>>>

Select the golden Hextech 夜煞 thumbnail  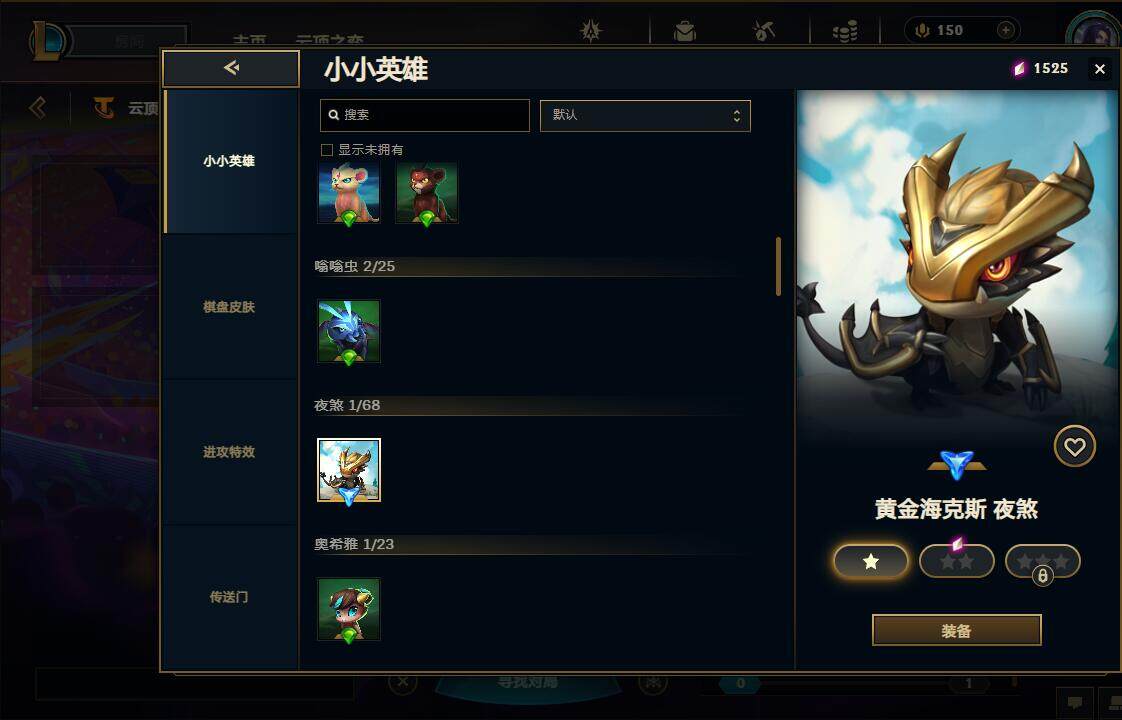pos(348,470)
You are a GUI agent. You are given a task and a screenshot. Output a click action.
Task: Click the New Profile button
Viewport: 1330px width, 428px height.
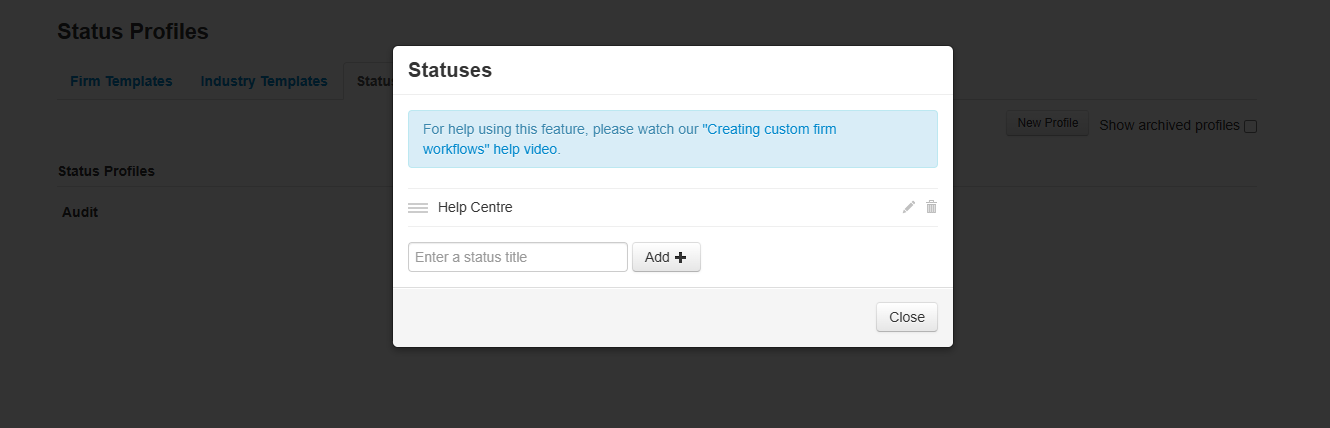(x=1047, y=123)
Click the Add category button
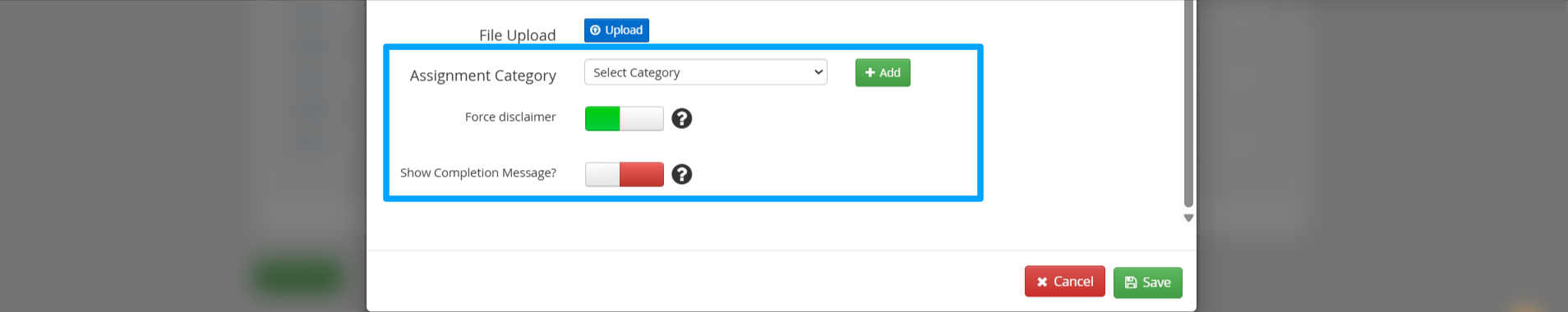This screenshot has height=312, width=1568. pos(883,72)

<<<

Starting with the line that contains "Viewport: 1330px width, 428px height." and ending with the last line of the material, every line must be written out exactly; no other lines and no pictures are wanted.

Viewport: 1330px width, 428px height.
(x=1047, y=123)
Click the Add category button
This screenshot has height=312, width=1568. pos(883,72)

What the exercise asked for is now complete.